Avant ce déconfinement, il y a eu le confinement. Comment avez-vous occupé votre temps libre durant cette période ? Je me considère comme un privilégié. J’ai la chance de vivre dans mon village de naissance, à quelques kilomètres d’Eibar. J’ai une maison avec un petit jardin, c’est très agréable pour rester confiné. J’ai un chien, je le sortais tous les matins et soirs pour le faire gambader. La vérité, c’est que nous allions acheter de temps en temps à manger, mais en restant très vigilants sur les comportements à adopter. Si j’avais vécu ce confinement dans un appartement d’une grande ville avec une mobilité réduite, cela aurait été bien différent.

Qu’est-ce qui vous a le plus manqué ? Le fait de passer du temps avec les amis et les collègues, d’entretenir la relation humaine. Se parler derrière un écran, c’est bien, mais rien ne vaut la discussion en face à face.

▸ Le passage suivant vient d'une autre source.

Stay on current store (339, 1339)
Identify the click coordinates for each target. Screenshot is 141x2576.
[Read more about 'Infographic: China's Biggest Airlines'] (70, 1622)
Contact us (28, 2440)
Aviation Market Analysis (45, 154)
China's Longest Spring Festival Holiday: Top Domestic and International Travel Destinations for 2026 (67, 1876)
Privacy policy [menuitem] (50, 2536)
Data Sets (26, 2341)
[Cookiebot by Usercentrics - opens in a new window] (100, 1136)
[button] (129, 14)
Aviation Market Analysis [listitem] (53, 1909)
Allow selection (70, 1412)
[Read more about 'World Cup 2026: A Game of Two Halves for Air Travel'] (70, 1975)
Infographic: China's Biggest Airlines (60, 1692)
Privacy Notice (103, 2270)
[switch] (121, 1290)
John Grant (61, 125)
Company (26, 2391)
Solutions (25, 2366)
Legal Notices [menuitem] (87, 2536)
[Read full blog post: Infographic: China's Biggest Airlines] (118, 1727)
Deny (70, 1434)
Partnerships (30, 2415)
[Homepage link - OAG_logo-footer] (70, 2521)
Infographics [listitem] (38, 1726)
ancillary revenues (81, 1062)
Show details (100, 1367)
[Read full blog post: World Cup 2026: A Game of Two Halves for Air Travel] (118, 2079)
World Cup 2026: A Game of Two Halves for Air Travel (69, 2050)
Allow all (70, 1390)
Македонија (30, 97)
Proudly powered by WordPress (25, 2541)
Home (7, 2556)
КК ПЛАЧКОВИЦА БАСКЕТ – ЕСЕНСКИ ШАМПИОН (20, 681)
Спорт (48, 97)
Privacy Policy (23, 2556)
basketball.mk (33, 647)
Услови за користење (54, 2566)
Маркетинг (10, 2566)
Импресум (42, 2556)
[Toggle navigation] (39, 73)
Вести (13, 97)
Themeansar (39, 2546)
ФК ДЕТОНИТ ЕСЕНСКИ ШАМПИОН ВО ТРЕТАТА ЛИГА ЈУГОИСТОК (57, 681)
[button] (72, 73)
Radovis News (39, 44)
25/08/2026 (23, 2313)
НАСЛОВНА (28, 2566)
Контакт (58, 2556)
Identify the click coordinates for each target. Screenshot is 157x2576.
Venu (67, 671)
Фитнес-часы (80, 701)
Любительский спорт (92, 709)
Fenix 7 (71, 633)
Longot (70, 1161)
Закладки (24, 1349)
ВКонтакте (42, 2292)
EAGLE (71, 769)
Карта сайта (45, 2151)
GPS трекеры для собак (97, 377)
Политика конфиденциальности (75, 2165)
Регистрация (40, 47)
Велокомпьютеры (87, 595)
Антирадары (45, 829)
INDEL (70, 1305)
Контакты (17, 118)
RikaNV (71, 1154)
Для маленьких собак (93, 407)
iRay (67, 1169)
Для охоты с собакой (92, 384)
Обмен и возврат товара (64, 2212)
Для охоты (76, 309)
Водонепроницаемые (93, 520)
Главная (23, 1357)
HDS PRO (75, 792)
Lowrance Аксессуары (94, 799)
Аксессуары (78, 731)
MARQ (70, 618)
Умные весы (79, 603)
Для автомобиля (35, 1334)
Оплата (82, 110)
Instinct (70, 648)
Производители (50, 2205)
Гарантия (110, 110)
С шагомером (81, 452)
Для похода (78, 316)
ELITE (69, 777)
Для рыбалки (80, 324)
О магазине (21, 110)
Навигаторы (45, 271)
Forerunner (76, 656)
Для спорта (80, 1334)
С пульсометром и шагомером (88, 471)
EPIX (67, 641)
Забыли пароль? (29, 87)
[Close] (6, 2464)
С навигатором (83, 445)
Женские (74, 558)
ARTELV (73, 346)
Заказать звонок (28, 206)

Ma famille était là pour me permettre d’interagir, mais mon quotidien professionnel me manquait énormément. Regarder du football ne me manquait pas plus que ça. En revanche, être avec les joueurs et leur parler, c’est vraiment irremplaçable. Aller à l’entraînement pour entraîner une équipe, ce n’est pas que venir, s’entraîner et repartir. L’approche est beaucoup plus profonde et complexe : tu vas établir le contact avec tes joueurs, discuter de tel ou tel sujet, organiser tes ateliers sur la pelouse comme dans le gymnase… La magie du football, je la ressens à travers le quotidien.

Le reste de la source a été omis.